Rientra nell'esercizio del diritto di critica, tutelato dall'art. 21 della Costituzione, affermare che il Ministro del Tesoro era tenuto a promuovere l'azione di responsabilità nei confronti dei Consiglieri di Amministrazione della Rai, Bianchi Clerici, Malgieri, Petroni, Staderini e Urbani, per la loro decisione di nominare Alfredo Meocci Direttore Generale della Rai nonostante la sua situazione di incompatibilità.
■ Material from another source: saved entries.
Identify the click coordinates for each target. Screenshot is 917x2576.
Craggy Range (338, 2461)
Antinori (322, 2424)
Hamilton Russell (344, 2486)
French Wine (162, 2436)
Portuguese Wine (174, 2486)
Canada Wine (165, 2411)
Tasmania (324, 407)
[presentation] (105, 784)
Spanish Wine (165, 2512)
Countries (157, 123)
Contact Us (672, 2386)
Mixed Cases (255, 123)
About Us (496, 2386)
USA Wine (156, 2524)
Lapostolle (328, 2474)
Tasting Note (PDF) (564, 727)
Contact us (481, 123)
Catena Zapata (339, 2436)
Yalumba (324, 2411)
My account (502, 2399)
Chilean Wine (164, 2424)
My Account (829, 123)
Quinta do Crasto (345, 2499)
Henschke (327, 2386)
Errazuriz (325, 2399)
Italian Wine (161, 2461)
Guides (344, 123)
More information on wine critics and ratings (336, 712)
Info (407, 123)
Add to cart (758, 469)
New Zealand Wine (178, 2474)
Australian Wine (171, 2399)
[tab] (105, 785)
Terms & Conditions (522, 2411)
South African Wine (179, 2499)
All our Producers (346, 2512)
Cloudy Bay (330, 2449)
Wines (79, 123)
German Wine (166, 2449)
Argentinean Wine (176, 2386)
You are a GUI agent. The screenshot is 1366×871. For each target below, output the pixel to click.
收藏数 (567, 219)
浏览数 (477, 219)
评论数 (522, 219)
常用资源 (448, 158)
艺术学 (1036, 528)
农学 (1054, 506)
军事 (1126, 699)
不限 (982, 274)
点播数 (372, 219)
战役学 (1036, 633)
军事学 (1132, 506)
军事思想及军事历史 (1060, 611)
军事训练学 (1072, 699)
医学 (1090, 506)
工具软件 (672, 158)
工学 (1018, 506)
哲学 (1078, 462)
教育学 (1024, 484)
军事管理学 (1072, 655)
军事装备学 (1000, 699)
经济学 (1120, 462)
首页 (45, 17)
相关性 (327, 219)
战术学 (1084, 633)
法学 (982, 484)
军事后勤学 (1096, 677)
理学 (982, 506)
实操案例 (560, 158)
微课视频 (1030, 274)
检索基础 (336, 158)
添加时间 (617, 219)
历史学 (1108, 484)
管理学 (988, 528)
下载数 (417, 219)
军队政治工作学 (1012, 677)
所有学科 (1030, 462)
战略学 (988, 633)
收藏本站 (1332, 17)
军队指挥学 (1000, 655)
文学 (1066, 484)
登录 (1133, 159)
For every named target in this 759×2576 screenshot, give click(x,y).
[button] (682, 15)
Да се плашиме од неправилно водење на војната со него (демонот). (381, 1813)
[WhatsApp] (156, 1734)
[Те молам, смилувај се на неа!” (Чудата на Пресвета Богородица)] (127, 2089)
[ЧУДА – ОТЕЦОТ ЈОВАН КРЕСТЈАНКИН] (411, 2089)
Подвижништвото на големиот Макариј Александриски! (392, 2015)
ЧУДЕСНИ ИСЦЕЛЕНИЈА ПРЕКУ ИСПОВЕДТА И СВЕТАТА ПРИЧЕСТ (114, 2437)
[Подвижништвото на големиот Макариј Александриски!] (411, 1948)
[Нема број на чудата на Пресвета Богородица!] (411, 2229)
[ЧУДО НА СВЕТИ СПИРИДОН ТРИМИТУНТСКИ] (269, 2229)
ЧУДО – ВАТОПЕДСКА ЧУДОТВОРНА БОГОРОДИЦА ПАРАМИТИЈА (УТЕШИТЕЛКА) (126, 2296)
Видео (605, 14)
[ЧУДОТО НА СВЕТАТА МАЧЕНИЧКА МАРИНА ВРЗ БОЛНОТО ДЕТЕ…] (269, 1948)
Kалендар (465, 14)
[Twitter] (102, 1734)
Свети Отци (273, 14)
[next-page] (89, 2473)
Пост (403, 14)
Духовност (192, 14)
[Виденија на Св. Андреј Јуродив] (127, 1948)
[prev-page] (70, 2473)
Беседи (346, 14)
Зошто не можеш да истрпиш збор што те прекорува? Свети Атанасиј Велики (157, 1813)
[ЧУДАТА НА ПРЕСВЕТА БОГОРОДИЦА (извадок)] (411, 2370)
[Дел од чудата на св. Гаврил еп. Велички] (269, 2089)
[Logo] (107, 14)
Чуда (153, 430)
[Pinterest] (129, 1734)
Lo ha stabilito il GIP del Tribunale di Roma, Dott.ssa Donatella Pavone, confermando l'archiviazione della querela proposta dai cinque consiglieri contro l'avv. Domenico d'Amati per un'intervista da lui rilasciata all'Unità, nonché contro le redattrici dello stesso giornale Wanda Marra, Maria Novella Oppo e il loro Direttore Antonio Padellaro. 

Il Pm aveva chiesto l'archiviazione, ma i querelanti avevano proposto opposizione. Il Gip ha rigettato l'opposizione affermando che le espressioni usate dai querelati devono intendersi come manifestazioni del diritto di critica tutelato dalla Costituzione e dalla Dichiarazione dei Diritti dell'Uomo e delle Libertà Fondamentali.

Questo diritto - ha affermato il Giudice - costituisce fondamentale funzione democratica, legata al diritto del singolo cittadino di concorrere al formarsi delle opinioni degli altri consociati ed al contempo di essere informato di quanto accade nella collettività di cui è parte onde poter con maggiore consapevolezza partecipare alla vita sociale e democratica del paese.

In un tale quadro costituzionale - ha aggiunto il Giudice - la tutela del diritto di critica deve essere la più estesa possibile e l'interpretazione delle norme che regolano situazioni che lambiscono tale diritto deve essere ispirata al principio che la libertà di espressione, da parte di chiunque, deve essere consentita nella forma più estesa possibile e può e deve essere soggetta a quei soli limiti che derivino dall'esigenza di tutelare altri bene costituzionalmente protetti.